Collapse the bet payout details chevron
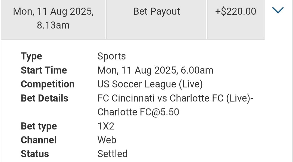This screenshot has height=162, width=293. 278,11
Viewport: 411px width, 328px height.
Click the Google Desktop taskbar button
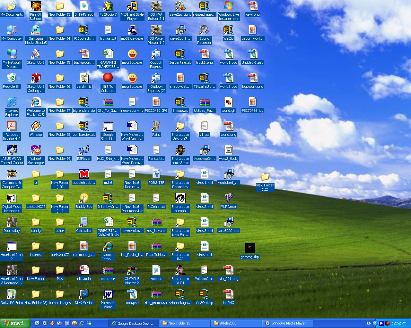pos(133,323)
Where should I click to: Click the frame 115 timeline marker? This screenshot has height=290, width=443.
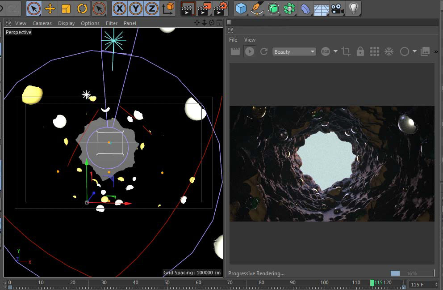[x=372, y=283]
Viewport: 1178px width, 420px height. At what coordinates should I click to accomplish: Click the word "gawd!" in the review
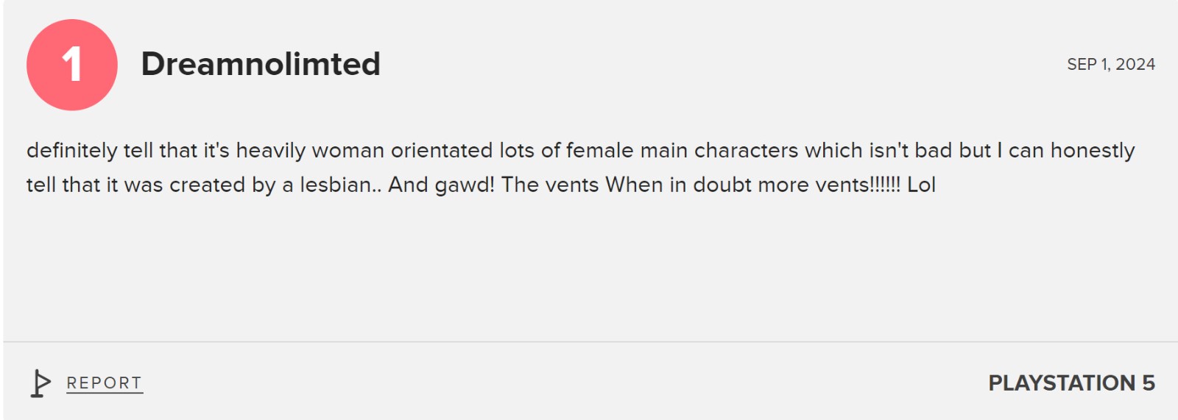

----

## Task objective
Reproduce the material above exactly but drop all images.

## Result
Collapse the bet payout details chevron
This screenshot has height=162, width=293. 278,11
Viewport: 411px width, 328px height.
Click the Google Desktop taskbar button
pos(133,323)
Where should I click to: Click the frame 115 timeline marker? This screenshot has height=290, width=443.
[x=372, y=283]
Viewport: 1178px width, 420px height. At what coordinates should I click to accomplish: Click the word "gawd!" in the review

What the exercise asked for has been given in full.